Would you print the records below without changing anything?

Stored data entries
◆ ◆ ◆ ◆ ◆
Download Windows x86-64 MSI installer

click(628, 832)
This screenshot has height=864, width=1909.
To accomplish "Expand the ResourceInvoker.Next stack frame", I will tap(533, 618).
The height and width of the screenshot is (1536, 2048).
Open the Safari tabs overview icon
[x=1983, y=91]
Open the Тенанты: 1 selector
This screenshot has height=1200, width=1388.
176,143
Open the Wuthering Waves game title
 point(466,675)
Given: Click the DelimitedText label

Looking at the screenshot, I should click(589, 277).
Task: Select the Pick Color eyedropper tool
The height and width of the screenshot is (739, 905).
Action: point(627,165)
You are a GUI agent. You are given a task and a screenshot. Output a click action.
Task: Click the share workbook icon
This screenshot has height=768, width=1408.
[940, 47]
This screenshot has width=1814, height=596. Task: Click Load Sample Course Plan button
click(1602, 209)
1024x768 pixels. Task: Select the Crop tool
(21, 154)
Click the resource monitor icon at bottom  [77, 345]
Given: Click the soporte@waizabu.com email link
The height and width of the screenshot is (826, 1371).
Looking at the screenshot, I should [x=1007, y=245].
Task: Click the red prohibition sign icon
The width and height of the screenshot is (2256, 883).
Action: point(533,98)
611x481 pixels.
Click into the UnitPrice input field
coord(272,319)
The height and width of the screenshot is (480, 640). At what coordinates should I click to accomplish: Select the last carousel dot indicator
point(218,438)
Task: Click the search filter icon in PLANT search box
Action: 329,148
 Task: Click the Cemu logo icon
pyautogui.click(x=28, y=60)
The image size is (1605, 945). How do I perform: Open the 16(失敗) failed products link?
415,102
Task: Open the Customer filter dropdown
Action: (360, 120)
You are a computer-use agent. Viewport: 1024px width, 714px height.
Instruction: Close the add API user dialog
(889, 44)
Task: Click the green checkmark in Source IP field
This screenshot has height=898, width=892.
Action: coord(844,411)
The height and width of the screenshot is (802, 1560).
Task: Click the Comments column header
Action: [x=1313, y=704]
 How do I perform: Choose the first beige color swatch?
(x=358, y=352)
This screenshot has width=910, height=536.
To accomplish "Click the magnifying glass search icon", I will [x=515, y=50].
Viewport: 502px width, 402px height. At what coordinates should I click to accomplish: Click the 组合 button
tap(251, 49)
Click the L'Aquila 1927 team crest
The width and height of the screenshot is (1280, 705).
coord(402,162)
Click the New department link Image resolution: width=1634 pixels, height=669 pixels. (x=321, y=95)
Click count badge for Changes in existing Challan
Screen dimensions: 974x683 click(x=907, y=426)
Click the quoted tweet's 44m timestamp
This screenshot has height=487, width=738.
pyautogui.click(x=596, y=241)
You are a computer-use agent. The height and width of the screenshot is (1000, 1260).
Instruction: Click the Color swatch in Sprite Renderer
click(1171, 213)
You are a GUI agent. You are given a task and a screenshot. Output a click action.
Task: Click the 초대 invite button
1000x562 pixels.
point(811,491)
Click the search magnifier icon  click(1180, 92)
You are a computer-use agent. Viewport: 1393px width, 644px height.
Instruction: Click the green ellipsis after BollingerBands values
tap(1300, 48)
◆ ◆ ◆ ◆ ◆
**EXERCISE OUTPUT**:
Download Windows x86-64 MSI installer

click(628, 832)
This screenshot has height=864, width=1909.
To accomplish "Expand the ResourceInvoker.Next stack frame", I will tap(533, 618).
The height and width of the screenshot is (1536, 2048).
Open the Safari tabs overview icon
[x=1983, y=91]
Open the Тенанты: 1 selector
This screenshot has height=1200, width=1388.
176,143
Open the Wuthering Waves game title
 point(466,675)
Given: Click the DelimitedText label

Looking at the screenshot, I should click(589, 277).
Task: Select the Pick Color eyedropper tool
The height and width of the screenshot is (739, 905).
Action: point(627,165)
You are a GUI agent. You are given a task and a screenshot. Output a click action.
Task: Click the share workbook icon
This screenshot has height=768, width=1408.
[940, 47]
This screenshot has width=1814, height=596. Task: Click Load Sample Course Plan button
click(1602, 209)
1024x768 pixels. Task: Select the Crop tool
(21, 154)
Click the resource monitor icon at bottom  [77, 345]
Given: Click the soporte@waizabu.com email link
The height and width of the screenshot is (826, 1371).
Looking at the screenshot, I should [x=1007, y=245].
Task: Click the red prohibition sign icon
The width and height of the screenshot is (2256, 883).
Action: point(533,98)
611x481 pixels.
Click into the UnitPrice input field
coord(272,319)
The height and width of the screenshot is (480, 640). At what coordinates should I click to accomplish: Select the last carousel dot indicator
point(218,438)
Task: Click the search filter icon in PLANT search box
Action: 329,148
 Task: Click the Cemu logo icon
pyautogui.click(x=28, y=60)
The image size is (1605, 945). How do I perform: Open the 16(失敗) failed products link?
415,102
Task: Open the Customer filter dropdown
Action: (360, 120)
You are a computer-use agent. Viewport: 1024px width, 714px height.
Instruction: Close the add API user dialog
(889, 44)
Task: Click the green checkmark in Source IP field
This screenshot has height=898, width=892.
Action: coord(844,411)
The height and width of the screenshot is (802, 1560).
Task: Click the Comments column header
Action: [x=1313, y=704]
 How do I perform: Choose the first beige color swatch?
(x=358, y=352)
This screenshot has width=910, height=536.
To accomplish "Click the magnifying glass search icon", I will [x=515, y=50].
Viewport: 502px width, 402px height. At what coordinates should I click to accomplish: Click the 组合 button
tap(251, 49)
Click the L'Aquila 1927 team crest
The width and height of the screenshot is (1280, 705).
coord(402,162)
Click the New department link Image resolution: width=1634 pixels, height=669 pixels. (x=321, y=95)
Click count badge for Changes in existing Challan
Screen dimensions: 974x683 click(x=907, y=426)
Click the quoted tweet's 44m timestamp
This screenshot has height=487, width=738.
pyautogui.click(x=596, y=241)
You are a computer-use agent. The height and width of the screenshot is (1000, 1260).
Instruction: Click the Color swatch in Sprite Renderer
click(1171, 213)
You are a GUI agent. You are given a task and a screenshot. Output a click action.
Task: Click the 초대 invite button
1000x562 pixels.
point(811,491)
Click the search magnifier icon  click(1180, 92)
You are a computer-use agent. Viewport: 1393px width, 644px height.
Instruction: Click the green ellipsis after BollingerBands values
tap(1300, 48)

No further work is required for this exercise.